You can’t let a loyalty to the people who can’t cope with that reality go to your head. There are limits to the accommodations for outliers, the exceptions that prove the rule, that can be expected. Redefining common sense reality can’t be expected.
I think that’s the mistake Valerio is making. I think he blindly sees the excesses of trans ideology and activism as part and part of social progress. I think that’s not uncommon.
And so, he concludes that those who aren’t getting with the program are motivated by fear. Fear of effective brainwashing trans propaganda everywhere, like fluoride in the water. Fear of a man in a dress under every bed. But no mention of the fear that someone will convince a troubled daughter that her struggles with adolescence are proof she’s actually a boy, and the fear she will have facial hair, a deep voice, and scars where her breasts used to be before anyone realizes ordinary therapy was more appropriate for allaying her angst.

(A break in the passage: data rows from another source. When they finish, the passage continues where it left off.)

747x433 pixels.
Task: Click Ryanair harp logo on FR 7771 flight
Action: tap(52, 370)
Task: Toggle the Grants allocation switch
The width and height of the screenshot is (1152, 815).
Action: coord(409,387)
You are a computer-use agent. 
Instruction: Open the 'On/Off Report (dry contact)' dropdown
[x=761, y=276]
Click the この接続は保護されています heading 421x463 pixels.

Back in the day, when the very idea of “women’s liberation” was treated by many as a joke, back in the day when Kinky Friedman could mock it in a song saying “Get your biscuits in the oven and your buns in the bed” (which is kind of clever), there was a terrible meme that dismissed women’s concerns about sexual assault and harassment. It went like this: “If rape is inevitable, lie back and enjoy it.”

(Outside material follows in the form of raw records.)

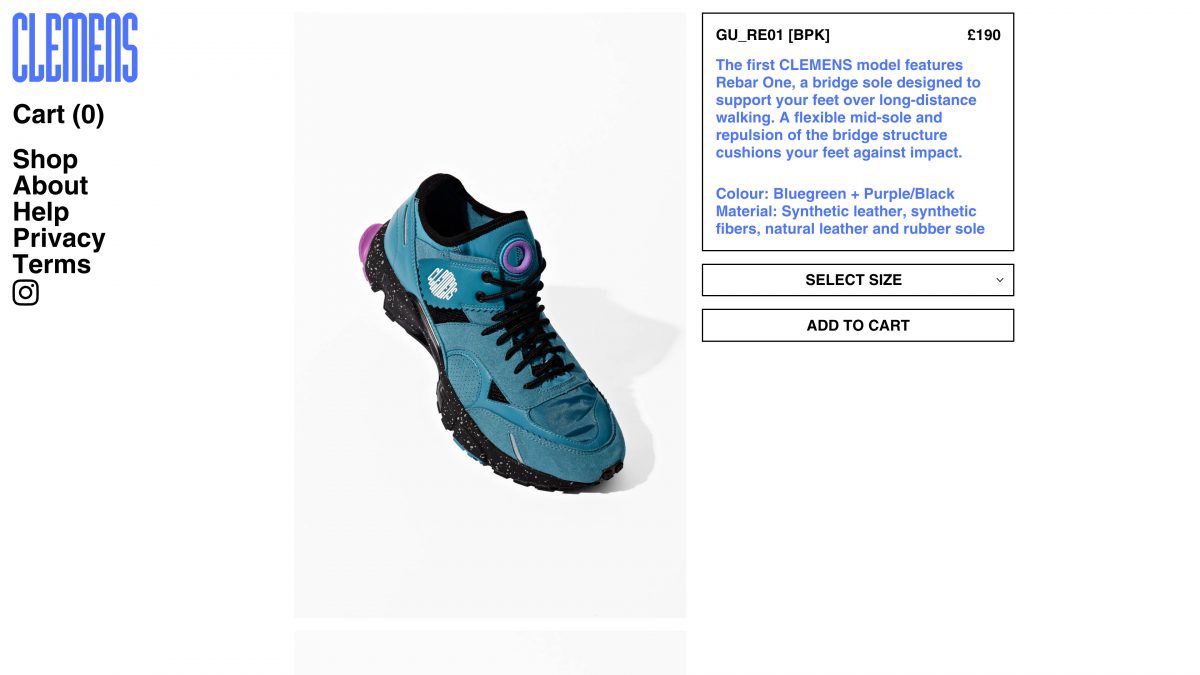Click the white CLEMENS emblem on the shoe

pyautogui.click(x=442, y=280)
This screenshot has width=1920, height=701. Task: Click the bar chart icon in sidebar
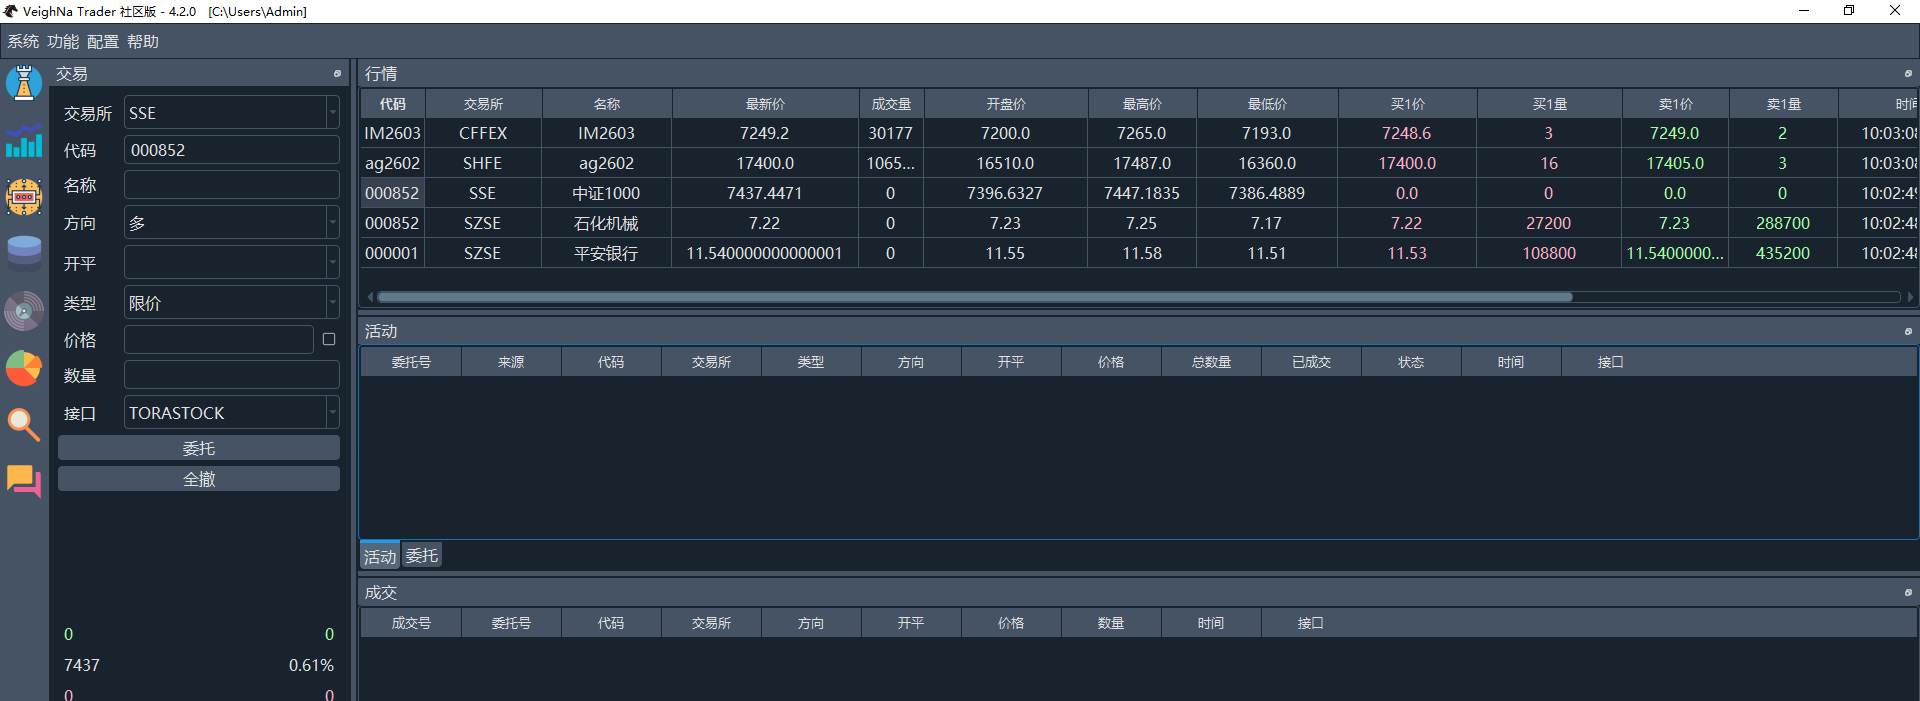pyautogui.click(x=24, y=141)
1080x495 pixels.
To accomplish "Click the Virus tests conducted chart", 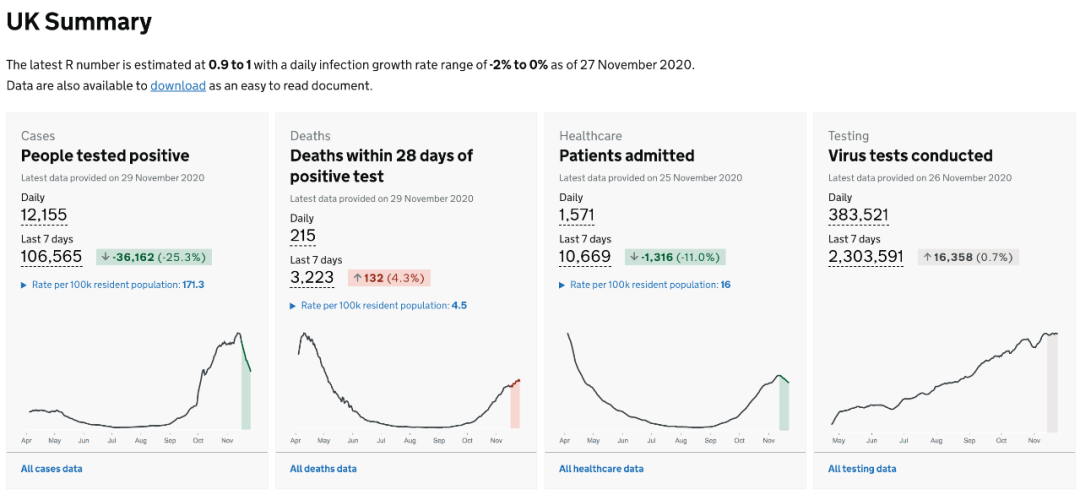I will [944, 382].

That’s the thing: we are living in “fear”—and Valerio’s not the only one to accuse women who resist our colonization to be motivated by fear. We’re the problem, for not lying back and enjoying it.

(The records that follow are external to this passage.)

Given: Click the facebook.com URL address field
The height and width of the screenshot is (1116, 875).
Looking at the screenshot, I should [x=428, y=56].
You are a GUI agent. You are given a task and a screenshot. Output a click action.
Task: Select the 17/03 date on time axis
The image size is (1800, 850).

The Scottish Lesbians have a Substack essay up about a zine on display at Glasgow Women’s Library, which for some reason decided to have an exhibit of trans zines. Titled “Lesbians Are Dying Out,” it mocks lesbians protesting reforms of the Gender Recognition Act to allow unverified self-identification on official records. “If men can just say they are women, and then say they are lesbians, and then those lesbians will have p‑p‑penises! And … and … I don’t want to have sex with someone with a p‑p‑penis!”
Oooh, what a terrible thing! To be a woman who doesn’t want to have sex with someone with a p‑p‑penis, the stuttering spelling of which implies she is an hysterical ninny who deserves to be mocked. The Scottish Lesbian who is commenting notes this is the tired old dismissive trick of framing lesbianism not as a sexual orientation, an attraction to and love of women, but as a fear of penises. She notes that the zine’s author/artist goes on to explain that women already come in all different shapes and sizes and we should be happy to expand that a bit to include women with man-shaped bodies.”
And, of course, any lesbian who won’t do that is simply acting out of fear. This touches on the denial of actual woman-to-woman desire by implying it could only be the result of a bad experience with a man. Or with someone else with a penis. Again, it’s fear. What woman in her right mind would prefer another woman (presumably with a vagina) to someone with a penis?
(I’m tired of seeing all the same hands.)
It’s all like a bad movie … whose title might be “Dr. Strangetrans, or How I Stopped Worrying and Learned to Love the Schlong.”
I do hope Max Wolf Valerio shakes it off and realizes that a lot of these trans people are not his friends.